Simple choices make the most difference and you don’t need to brag to (or bore) your friends about your new gym routine. Just one piece of advice—don’t do things you would never normally do; you’ll probably fail. If you don’t enjoy it, don’t do it. Imagine Nike’s evil twin’s plan for marketing: Just Don’t Do It! Make it simple, make it achievable. Don’t commit to failure.

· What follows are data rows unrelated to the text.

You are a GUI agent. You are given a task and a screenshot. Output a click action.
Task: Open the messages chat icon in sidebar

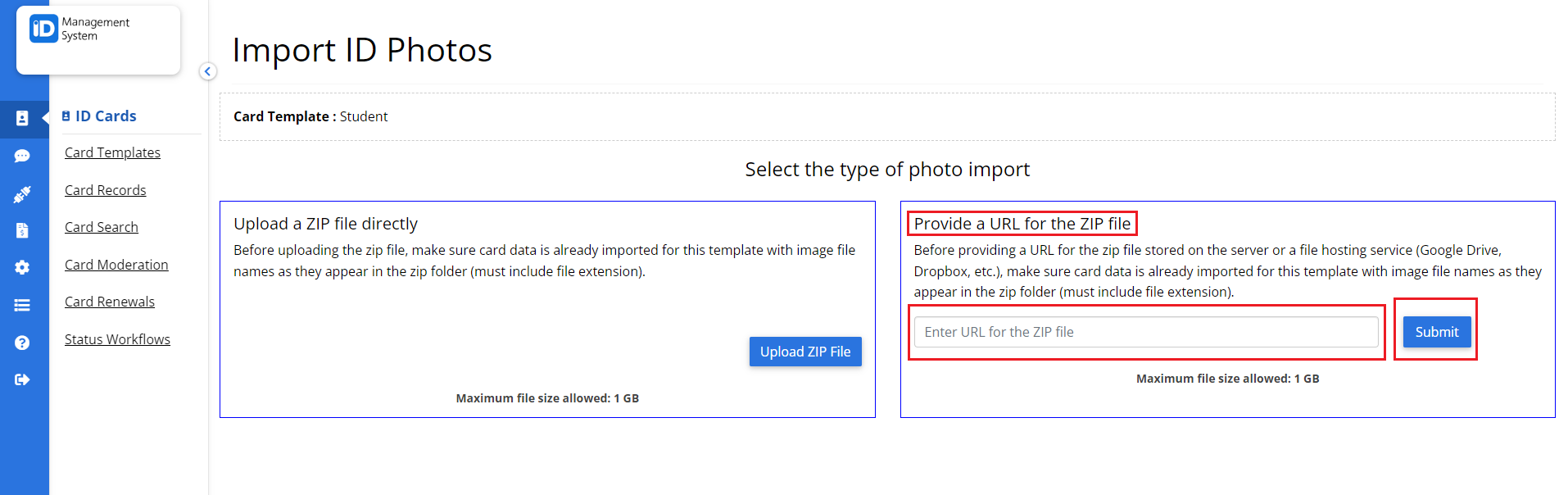click(23, 156)
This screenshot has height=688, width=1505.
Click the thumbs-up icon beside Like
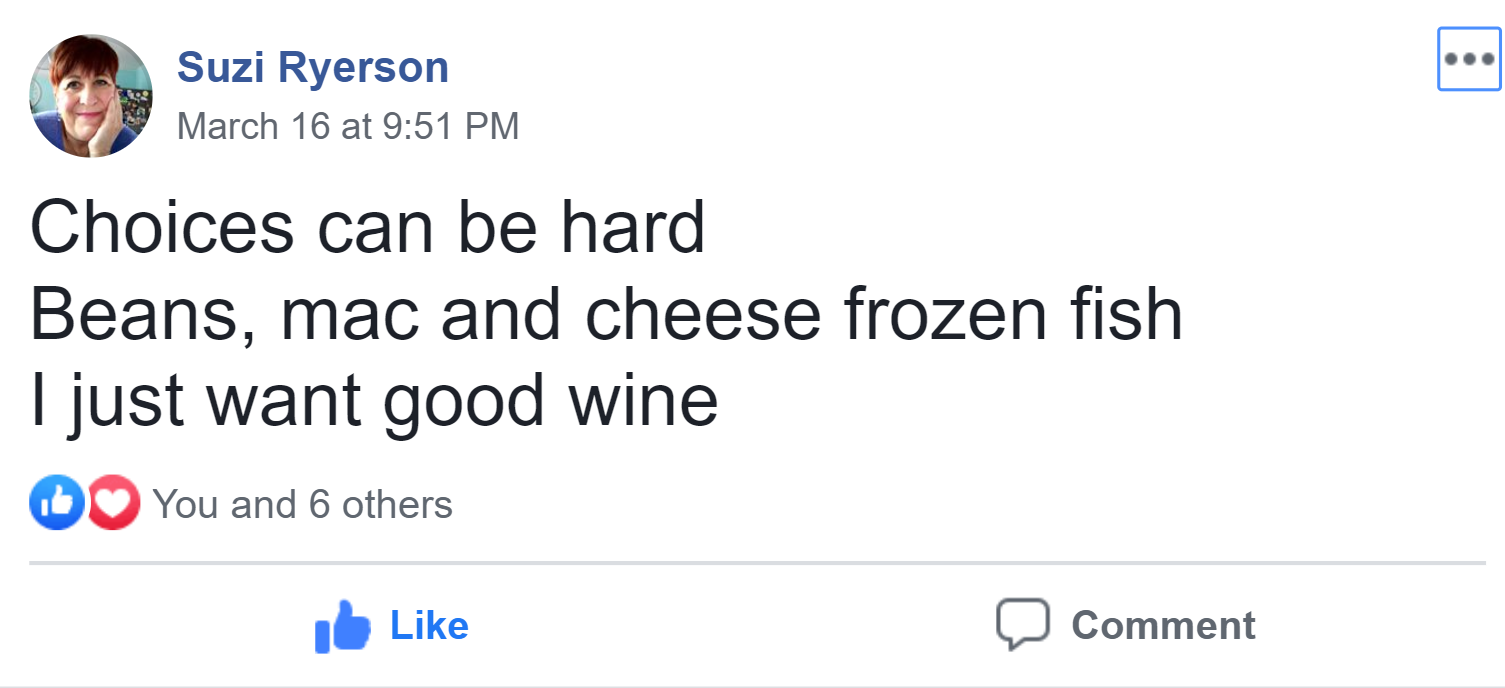click(342, 627)
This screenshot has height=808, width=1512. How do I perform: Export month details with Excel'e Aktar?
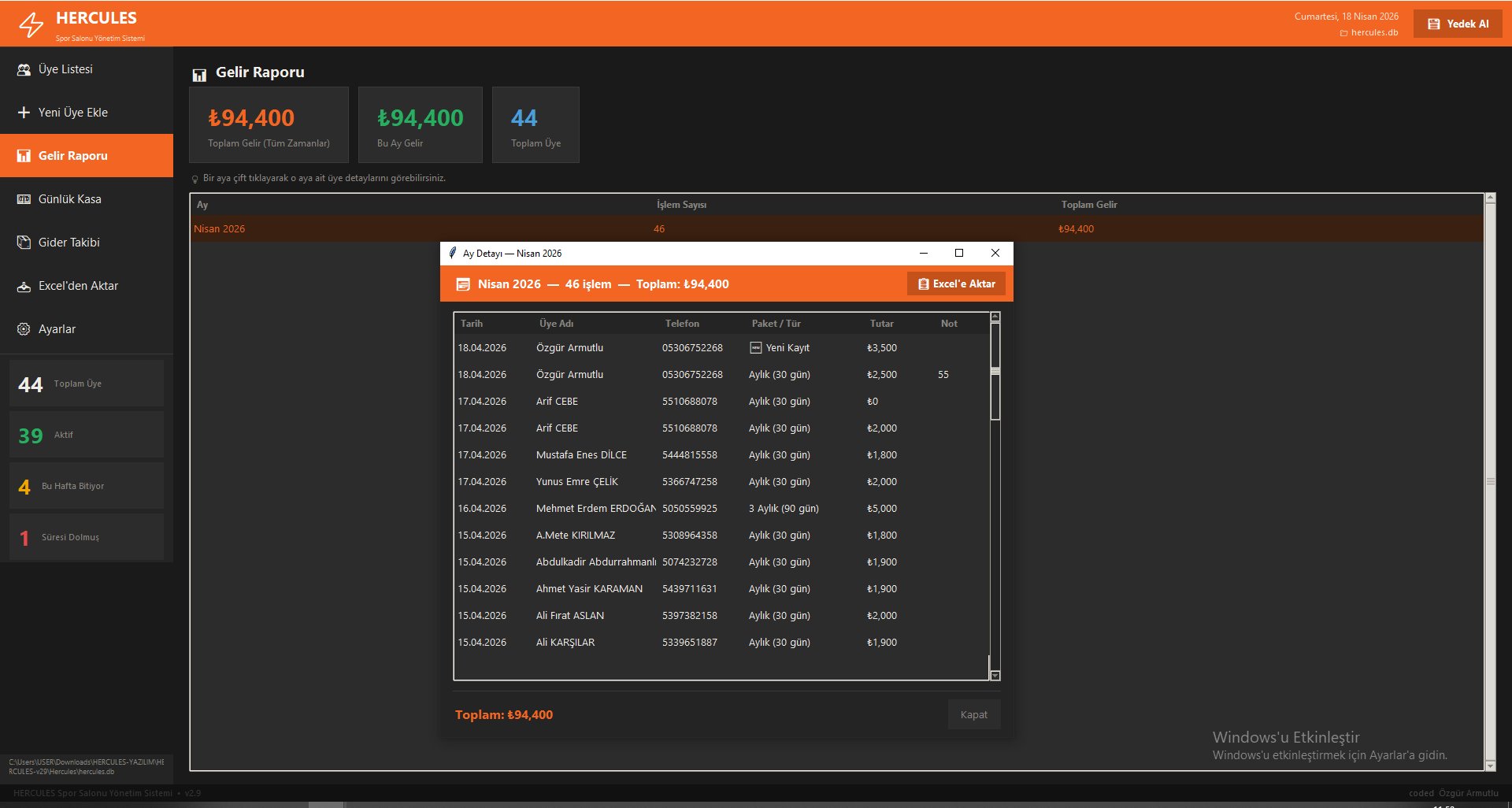click(956, 284)
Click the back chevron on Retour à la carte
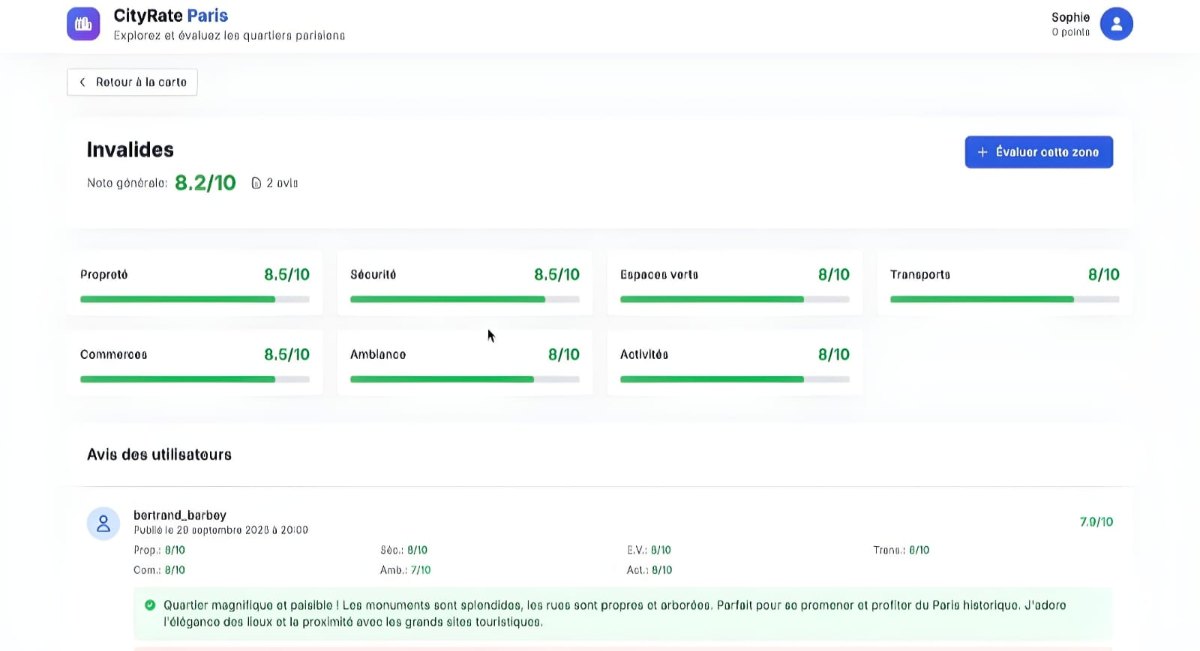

Now, I said I’d mention EPOC. Very basically, when you burst into a high energy mode, your body lags behind with the energy delivery system. Ever wonder why when you stop running, you pant for ages afterwards? Energy debt. So, when you perform a long duration, moderate to high intensity activity, your body keeps ticking at a higher rate long after you stop. EPOC: excess post-exercise oxygen consumption. The harder you push, the higher the debt. It’s the theory behind HIIT training. But HIIT classes only work if you actually train at a very high intensity. If you book two classes back to back—you’re doing it very wrong indeed. Go home instead and climb the stairs for 30 minutes, you’ll get a work-out and keep the Chihuahua company.

It’s good to remember that the above number: 500kcal/day deficit (less food, more activity) will drop ONE pound of fat per week. Double the effort to make it two pounds. That’s still seven weeks to lose a stone. You want to lose two stone? You need a long-term game plan. Or, at least, you need to commit to that change. Shortcuts are for losers. I mean it. You can’t treat your body as though it’s a trash bin and then hope to fix it because you need to slide into that dress, or wear that tuxedo. Does anyone actually wear a tuxedo?

The best way to avoid taking shortcuts, is to avoid getting into that position in the first place. There are no quick fixes if your goal is to lose some weight. The silver lining is that when you get there, you know you can do it, so you can do it again. Though, that’s not encouragement to go on a yo-yo binge & diet plan. And running twenty marathons a month is also a bad suggestion. Common sense, long term thinking and you’ll be good in no time, I mean, months from now.